Understand what you’re getting yourself into — AND FULLY COMMIT

This business is hard, and you need to be prepared to invest a lot of time and energy. Realistically, it’s going to take years of hard work for your band to make it, so exercise patience and just focus on being productive every day.

Find the right partners in crime

It all starts with having the right bandmates. Some bands consists of a bunch of best friends, others consist of the right players. For others, it’s a business relationship. If you don’t surround yourself with people who you get along with, can communicate with, and who are dedicated, then you’re screwed from the beginning. Find people who can play, have the same artistic vision, and who are willing to put in the work. Dont be afraid to change your lineup early on if someone isn’t working out — it’s better for the group to weed out the weak links.

Have a direction, and be yourself

With more bands than ever putting their music out, it’s easy for your music to get lost in the shuffle. Your music should stand out from the crowd, and the way to do that is by having a point of view — being original. Don’t try to recreate what another band is doing. Write and play the music YOU love, the music YOU want to hear, and put yourself into the music. If you do this, and it’s honest, people will listen (especially if you have something to say).

Get on the radar of the right people aka “networking”

I hesitate to say “network” because it’s not about being a social climber who wants to “know the right people,” it’s about making genuine connections with people in the industry, and helping them even when it doesn’t seem like there’s something in it for you. Build real friendships and relationships with other bands, FANS, managers, promoters, venue staff, labels, etc… It will benefit your band in the long run.

Tour a lot, and give your music away for free!

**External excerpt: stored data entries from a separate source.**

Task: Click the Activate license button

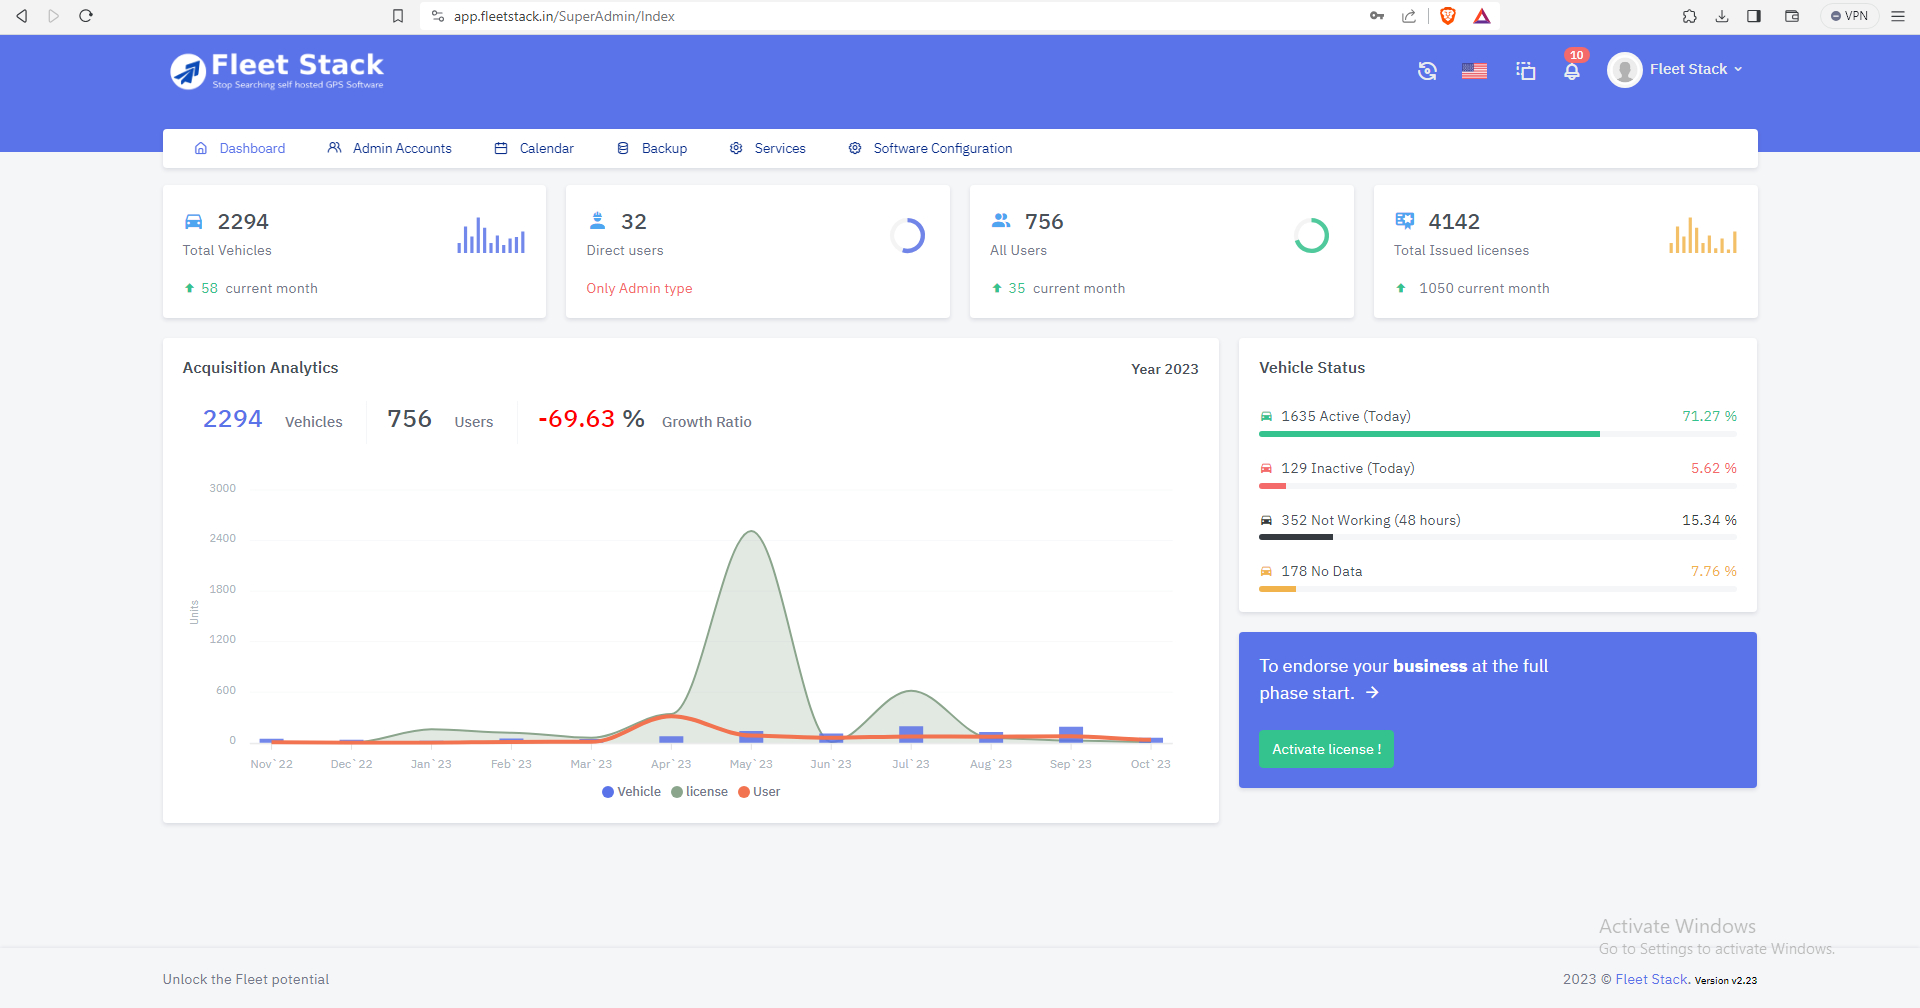Action: tap(1326, 749)
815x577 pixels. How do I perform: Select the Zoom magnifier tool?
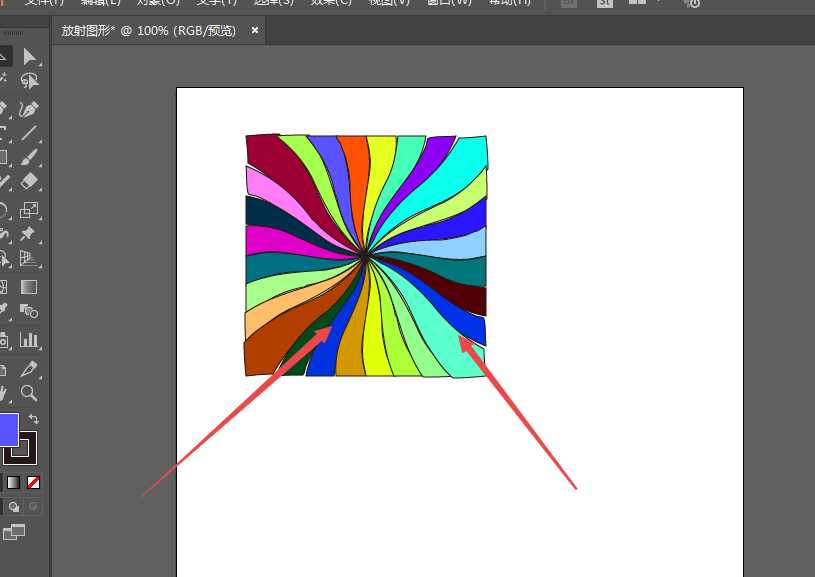[29, 393]
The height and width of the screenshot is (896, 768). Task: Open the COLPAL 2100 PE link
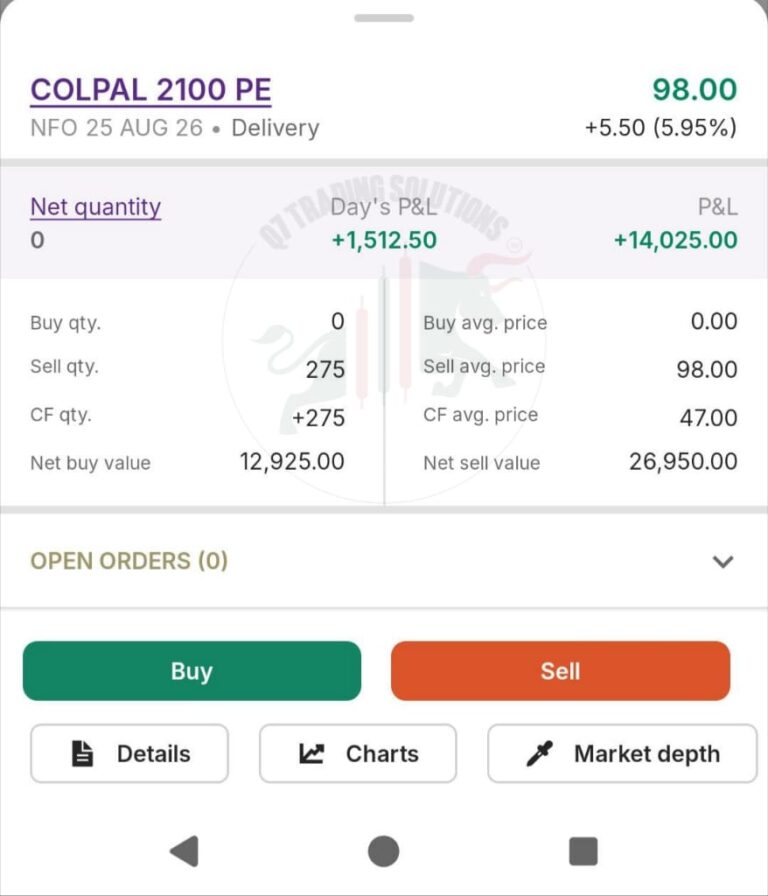tap(151, 90)
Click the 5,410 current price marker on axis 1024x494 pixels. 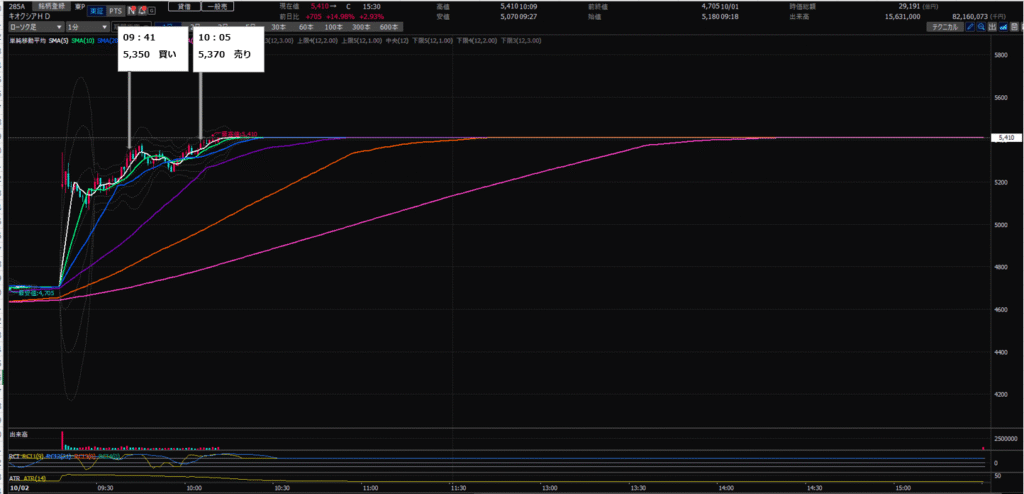[1005, 138]
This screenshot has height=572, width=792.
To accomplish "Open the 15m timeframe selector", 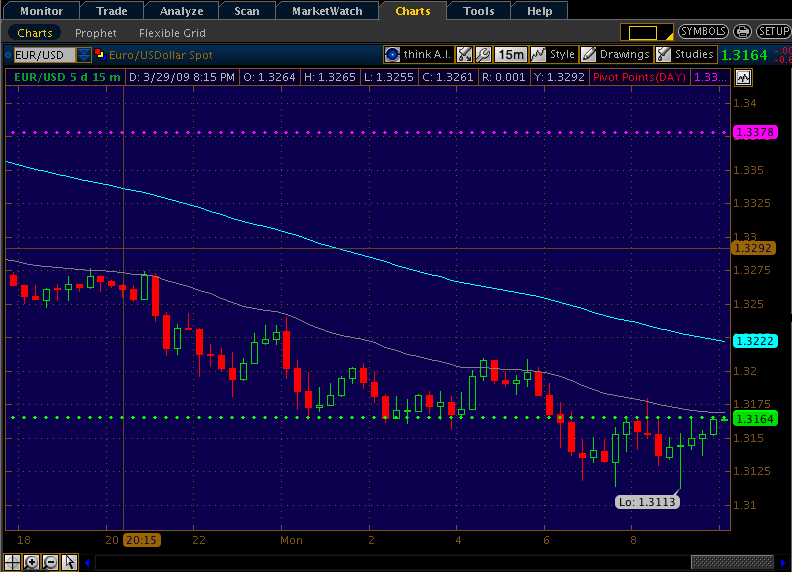I will click(x=511, y=54).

There are exceptions to this, but for the most part, the coolest and tightest bands are the ones who tour the most and share their music with their fans for free! Give the music away, build an audience online, and then GO TOUR! Giving the music away allows you to reach fans without boundaries. If they like your music, the fans are going to support you when you come to town, AND they’re going to want to meet you – go meet your fans, build relationships with them and they’ll continue to support you.

Build the right team

Management, label, agents, etc — there is no formula for what “right” means. It’s different for every band, so you need to
figure that out for yourself — it’s about relationships and chemistry. Communicate what you need to the people you want to work with. If they’re the right team, they’ll be receptive and help you come up with actionable things you can do to reach your goals.

Put out a great first album (and be yourselves!)

With all the business talk, its easy to lose sight of what’s most important: your MUSIC. Push yourself and your band to make a great first impression by putting out music that truly represents and communicates who YOU are! BE YOURSELF and write what YOU want to HEAR!

Keep touring your ass off (on the RIGHT tours)

All tours are not created equal. Make sure you are getting on the right ones at the right time. For example, when Periphery was fortunate enough to tour with the Deftones, that really helped us out: we were introduced to a new fan base and it allowed us to be in front of large, receptive crowd each night. Again, that tour came to be because of a friendship and relationship between band members — be excellent to each other, and good things will happen.

Keep putting out great music

The sophomore slump is a real thing. A lot of bands get caught up in the mess of the industry and lose sight of MUSIC being most important, especially when you factor in your now-hectic touring schedule. Lots of bands start strong then fizzle. How many times have we heard “I only like the demo/first album”?” Don’t let that be your band. Focus on your music, your message, and again, BE YOURSELF!

Stay humble, hungry and motivated

Once you’ve “made it,” the work has just begun. Stay hungry.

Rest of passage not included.